Ostatnie minuty pojedynku znowu należały do mistrza, którego po upływie pełnego dystansu dziesięciu rund ogłoszono jednogłośnym zwycięzcą.
Kilka miesięcy później Dempsey oznajmił, że przechodzi na pięściarską emeryturę. W trwającej 13 lat profesjonalnej karierze wygrał 66 walk (51 przed czasem), doznał 6 porażek oraz 11-krotnie zremisował (rekord uwzględnia decyzje gazet). W późniejszych latach często można go było obserwować w krótkich meczach pokazowych, które toczył podróżując po Stanach. Poza tym występował też w roli sędziego ringowego oraz służył radą młodym zawodnikom.

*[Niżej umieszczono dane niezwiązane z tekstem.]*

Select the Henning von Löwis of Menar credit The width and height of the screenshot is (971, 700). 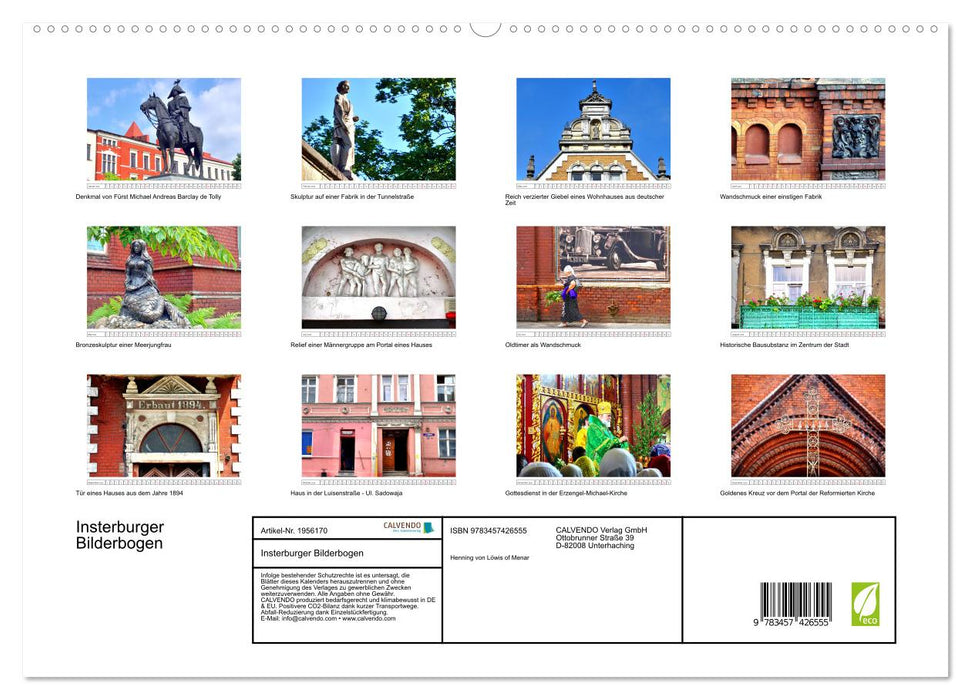(489, 558)
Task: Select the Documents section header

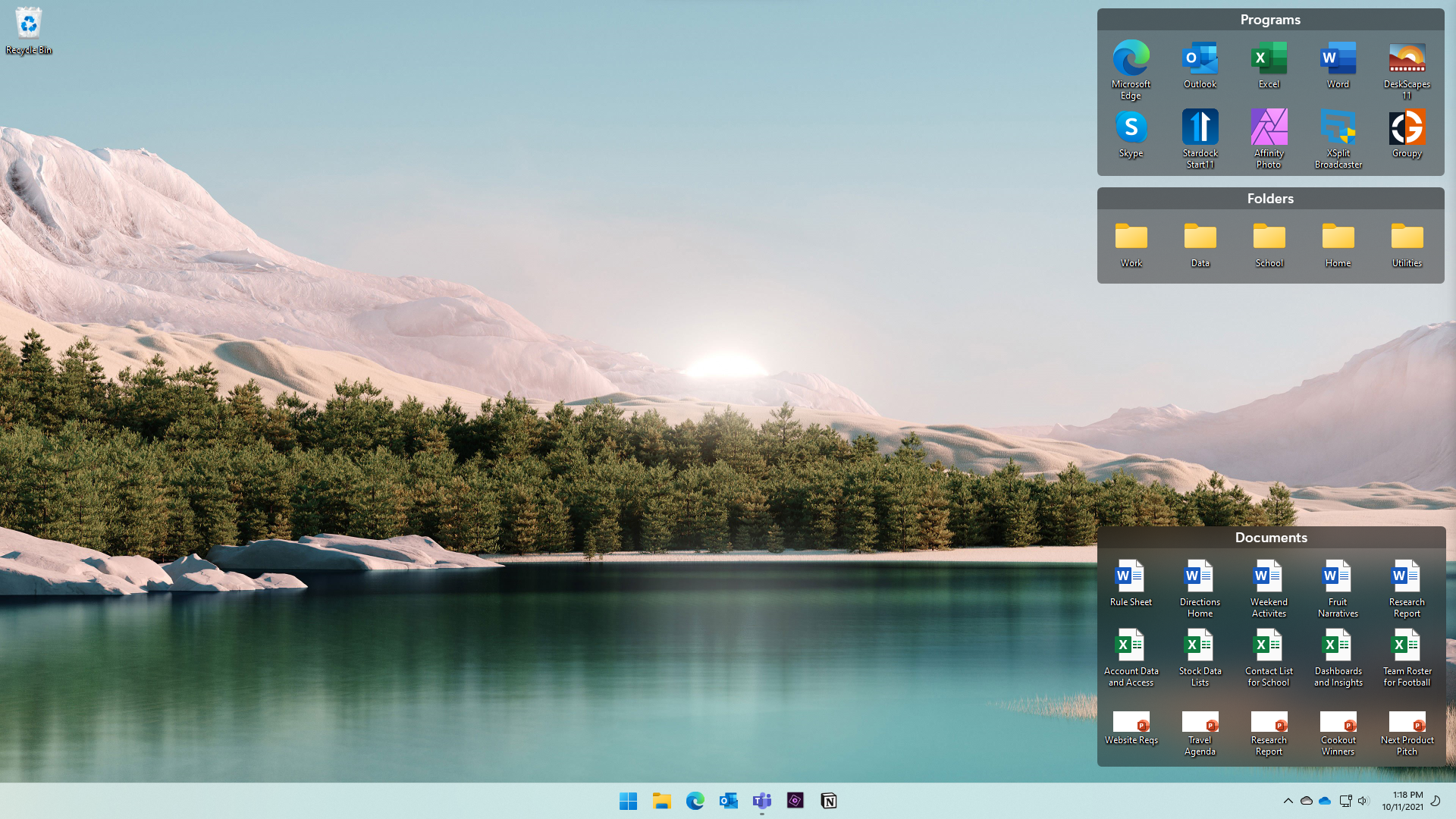Action: (1271, 537)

Odniósł też sukces w biznesie, a jego otworzona w 1935 roku restauracja na Broadwayu cieszyła się dużą popularnością aż do zamknięcia w roku 1974. Po wybuchu drugiej wojny światowej zgłosił się na ochotnika do amerykańskiej armii, a następnie do marynarki wojennej, jednak w obu przypadkach zrezygnowano z usług byłego championa ze względu na stan jego zdrowia. Przyjęła go natomiast Amerykańska Obrona Wybrzeża, gdzie piastował funkcję komandora podporucznika. Była to dla Jacka szansa na odkupienie się w oczach społeczeństwa, które zarzucało mu brak udziału w pierwszej wojnie.
Dempsey zmarł 31 maja 1983 roku w Nowym Jorku, licząc niespełna 88 lat. W roku 1950 amerykańska agencja prasowa Associated Press przeprowadziła głosowanie wśród dziennikarzy na najlepszego pięściarza w historii bez podziału na kategorie wagowe. „Tygrys” zdeklasował rywali, wyprzedzając drugiego na liście Joe Louisa o ponad 100 głosów. I choć od tego czasu minęło już blisko 60 lat, w ciągu których mogliśmy obserwować na zawodowych ringach takich pięściarzy, jak Rocky Marciano, Floyd Patterson, Sonny Liston, Joe Frazier, Muhammad Ali, George Foreman, Mike Tyson, Evander Holyfield czy w końcu Lennox Lewis, Dempsey pozostaje w ściślej czołówce najlepszych bokserów w dziejach królewskiej kategorii. I możemy być pewni, że jeszcze długo jego nazwisko będzie pojawiać się przy okazji wszelkich tego typu zestawień.